(Work instruction): Word for word, set down the lines from the one that holds "You are a GUI" through the final line of the listing below, and exclude every picture.

(Source data):
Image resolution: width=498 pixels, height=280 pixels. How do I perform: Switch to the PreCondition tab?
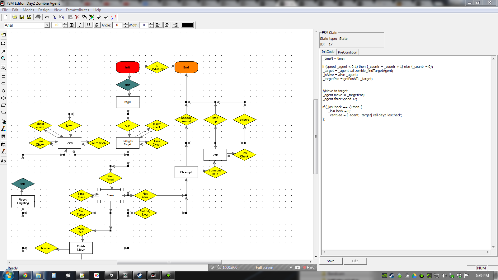[347, 52]
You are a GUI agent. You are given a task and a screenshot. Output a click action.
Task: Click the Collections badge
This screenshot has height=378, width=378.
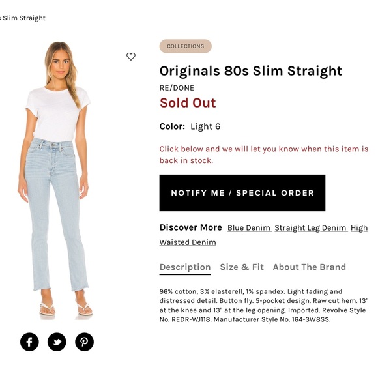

(Answer below):
You are a GUI agent. You are given a task and a screenshot. Output a click action.
Task: Click the Collections badge
This screenshot has height=378, width=378.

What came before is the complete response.